Please return every line of the records that contains the word "agent".

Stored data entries
'''
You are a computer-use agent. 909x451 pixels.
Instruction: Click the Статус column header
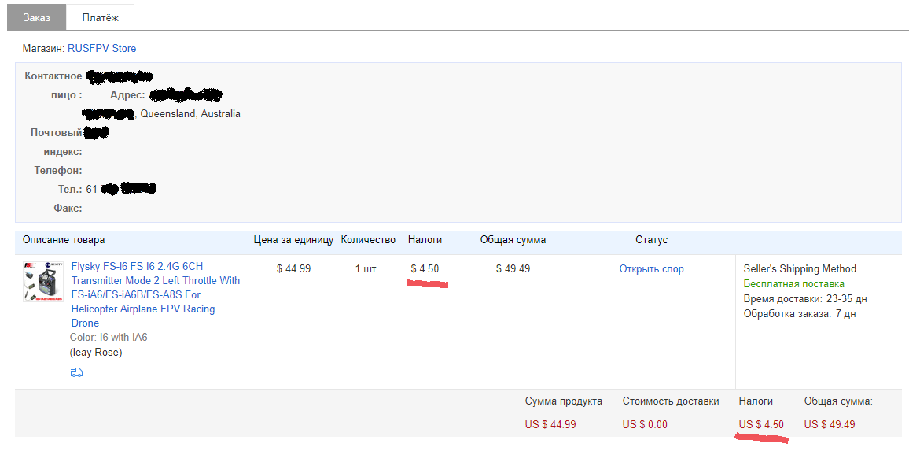point(651,240)
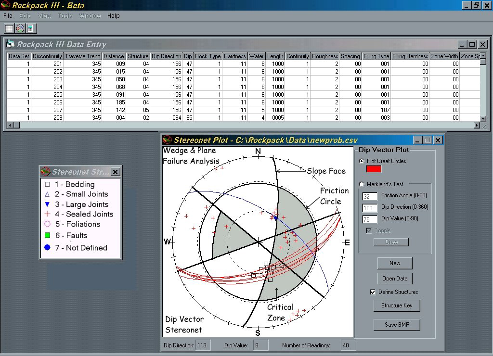Click the green Faults square symbol in legend

(x=47, y=235)
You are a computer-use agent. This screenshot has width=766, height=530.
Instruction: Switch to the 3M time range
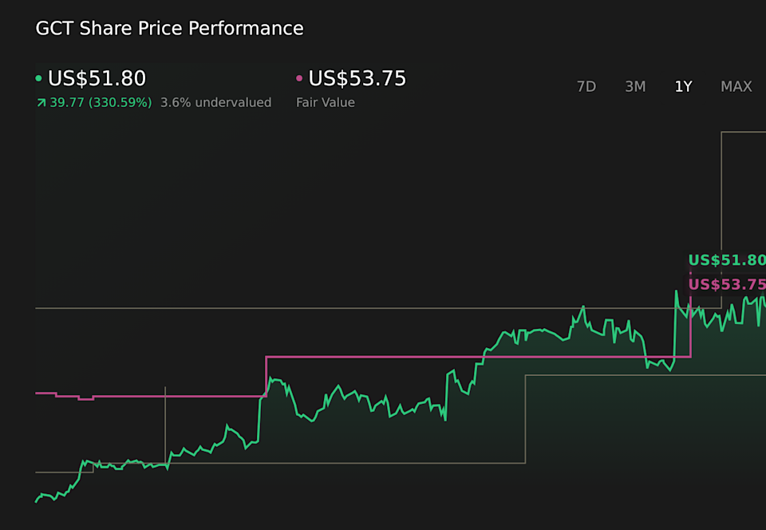pyautogui.click(x=635, y=86)
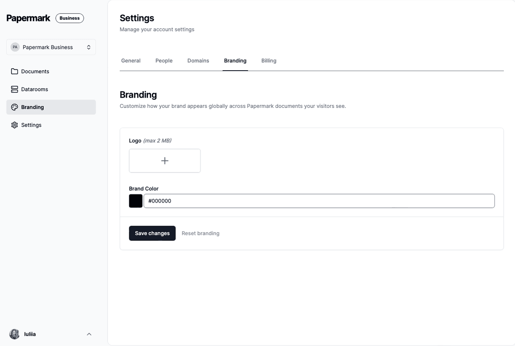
'''
### RESULT:
You are a computer-use agent. 909x451 pixels.
You are a computer-use agent. This screenshot has width=766, height=530.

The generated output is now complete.